Even an Enterprise Email Marketing Platform Can Lead to Overindulgence in Emailing

It’s August 2020 and our scales are showing the effects of the extra food and alcohol consumed while staying home. People now refer to their pandemic pounds and the quarantine 15. We have fattened our curves while flattening the curve.

The extra calories are understandable. We’ve been stressed out, seeking comfort and baking bread. We’ve found solace in the kitchen, but our waistlines have paid a price.

And that’s the nice thing about weight gain, right? You can see the direct correlation between calories in and pounds on—or alternatively calories avoided and pounds lost.

As someone using enterprise email marketing tools, you can use a similar direct correlation to find out if you’re over messaging your list.

Too Many Emails Is Like too Much Candy

Using a bulk email service for email marketing continues to deliver the highest ROI of any marketing channel, but that can mean it could be tempting to send emails too often.

It’s like candy in a bowl. It’s quick and easy to grab plus it tastes good. Even though we know it’s bad for us and it’s loaded with empty calories, we succumb to our temptations and eat, even more, continuing to dip our hands into the bowl while justifying our actions with thoughts like “it’s just a few more” or “I’m stuck at home and I deserve a little treat.”

It can be the same with email marketing via your email marketing software.
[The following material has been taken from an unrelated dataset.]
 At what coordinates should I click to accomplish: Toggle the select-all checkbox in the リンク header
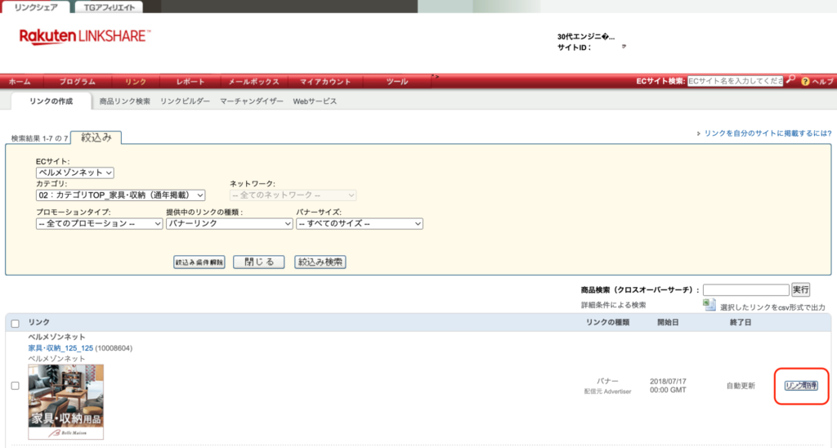(x=15, y=323)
It’s easy to do yet another email marketing campaign to your contact lists of potential customers and past customers and hope for some quick sales. We keep going back for more, ignoring the potentially negative long-term effects of emailing too frequently…just like dipping our hands back into the candy bowl.

What’s that, you say? How can eating too much candy and emailing more frequently both be bad for you? Because one leads to weight gain, and the other leads to subscriber loss. Email your list too often and you’ll burn out your list. People will either unsubscribe or delete your emails without opening them or even report you as spam. Yes, even people who opted in initially will want out if you’re annoying them by sending bulk emails too often.
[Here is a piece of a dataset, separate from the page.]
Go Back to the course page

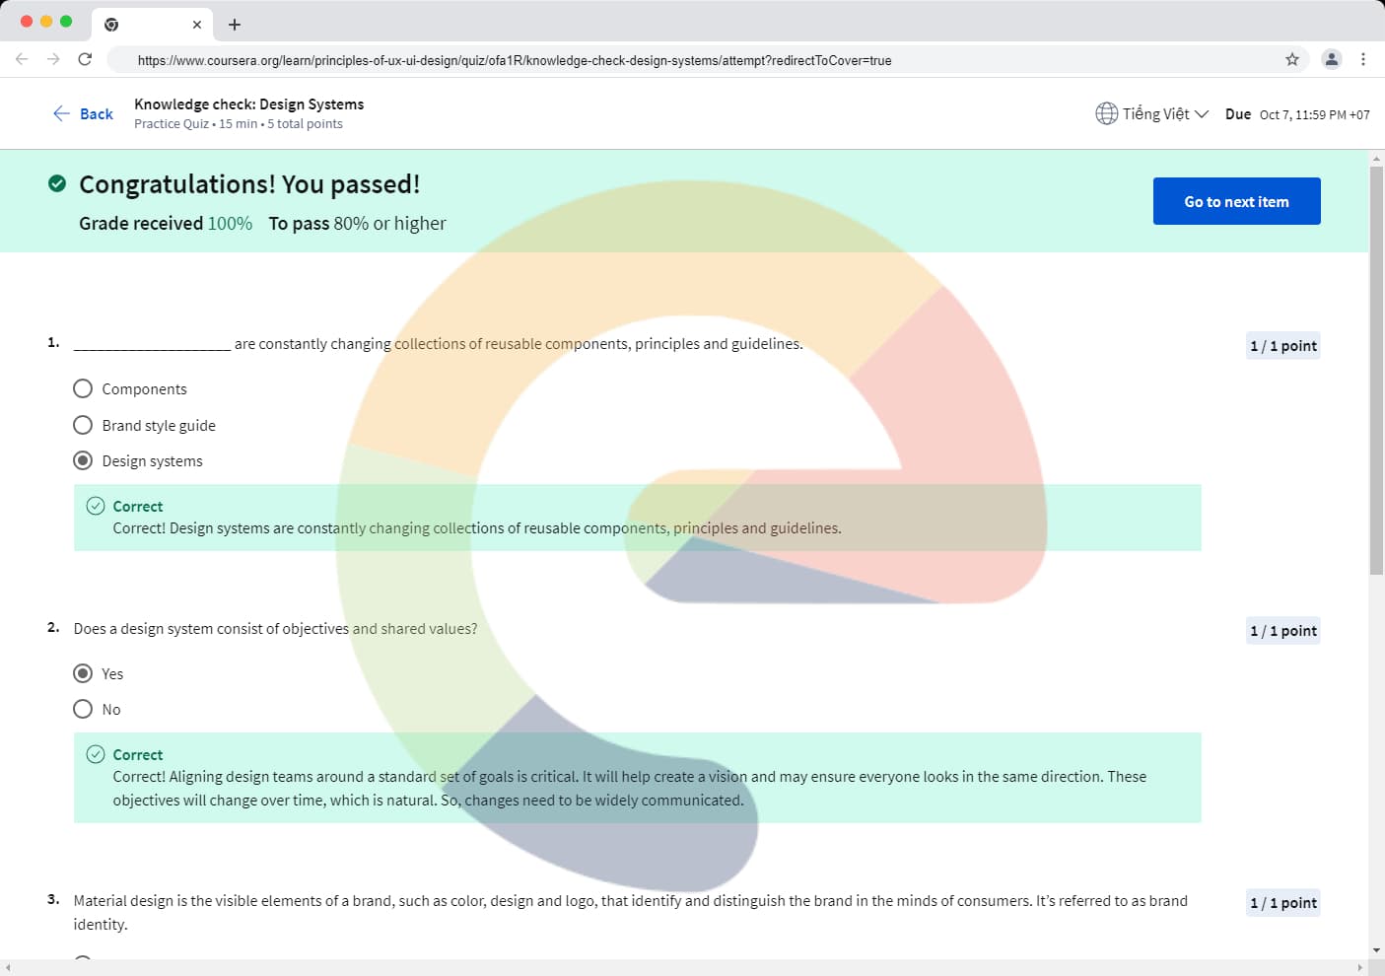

How to Know If You’re Sending Too Many Emails in Marketing Campaigns?

A good indicator that you or your marketing team might be sending too many emails to your list is your unsubscribe rate. If you see it go up, that could mean you’re emailing people more often than they want to hear from you. Of course, not everyone will unsubscribe. Many people will just delete your emails. Some will report you as spam. So be extra sensitive when the unsubscribe rate does go up since that’s only a portion of the people you are annoying.
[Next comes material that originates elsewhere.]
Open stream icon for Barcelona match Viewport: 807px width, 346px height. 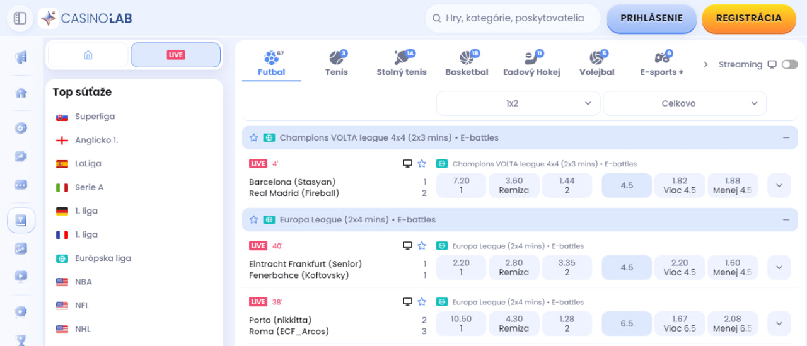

Although numbers vary depending on which research you find, people do unsubscribe when companies email them too frequently. This Hubspot post claims that the number can be as high as 51% while SmarterHQ says 83% of Millennials surveyed say they unsubscribe due to too many emails.

Finding the Right Mass Email Frequency

Does this seem counterintuitive? Surely if email offers the best ROI then more email means more ROI, right?

Emailing more frequently often increases ROI. Sometimes it doesn’t. You have to find the right cadence for your audience. But what counts as too many depends on the subscriber. And that’s where your enterprise email marketing platform can help you segment your audiences, so those who want to hear from you more can, and those that don’t will not.

Time for a new Email Service Provider?

And if you’re not using an email platform that lets you make such distinctions, it might be time for a new Email Service Provider?

As far as the candy goes, watch the level in the bag or bowl. It’s the opposite of your unsubscribe rate.

If the level of candy in the bowl is going down, obviously your intake is going up. So let’s keep the level of candy in the bowl high and the unsubscribe rate low instead. And don’t worry about those pandemic pounds. As they say, we’re all in this together, and when we get to a new normal, we’ll tackle those pounds.